Subnostr

I agree, and I look forward to that moment. I would generally divide the use of AI into two groups.

1. Tools that enhance the quality of the recording - removing noise, correcting tuning or tempo... just post-production

2. Tools that develop creativity - you've already hinted at them, I'd still like tools that automatically suggest, for example, a bass line, drums or even a whole harmony to a melody. Although that might be too much :-). We'll see.

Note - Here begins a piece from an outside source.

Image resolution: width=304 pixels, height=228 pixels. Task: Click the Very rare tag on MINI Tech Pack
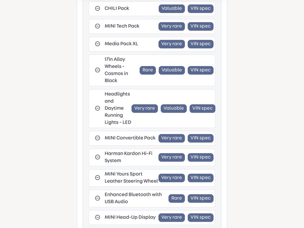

Anyway, what I've been longing and waiting for for several years now, as a person not blessed with absolute hearing, is automatic transcription into sheet music with separation of individual instruments. Instruments built on frequency analysis are not able to achieve such accuracy. Some properly trained model could do it. It's exactly the kind of demanding but uncreative activity that AI is made for.

Hurvajs Rumcajs 2y ago

In some ways you already have some of this built-in DAWs. So it's just a step away (and nothing really shocking).

What would be helpful tool, based on resynthesys? "Create new tracks from this voice track, one of them just a double of the original and the rest in 3 part harmony". "Ok nice, now let me automate where the voices should be in narrow harmony and where more spread out".

You can do this today with copying the track and tuning it to a different notes, and it works somewhat ok if youk know what you're doing. But the resynthesys would make it more natural sounding.

On the same note, once you can train a voice model on a specific voice (already available for some time), you could have a wave editor that transcribes the audio (already available - isotope rx does this very badly) and you could easily edit what's being said. I'm pretty sure this exists in several prototypes.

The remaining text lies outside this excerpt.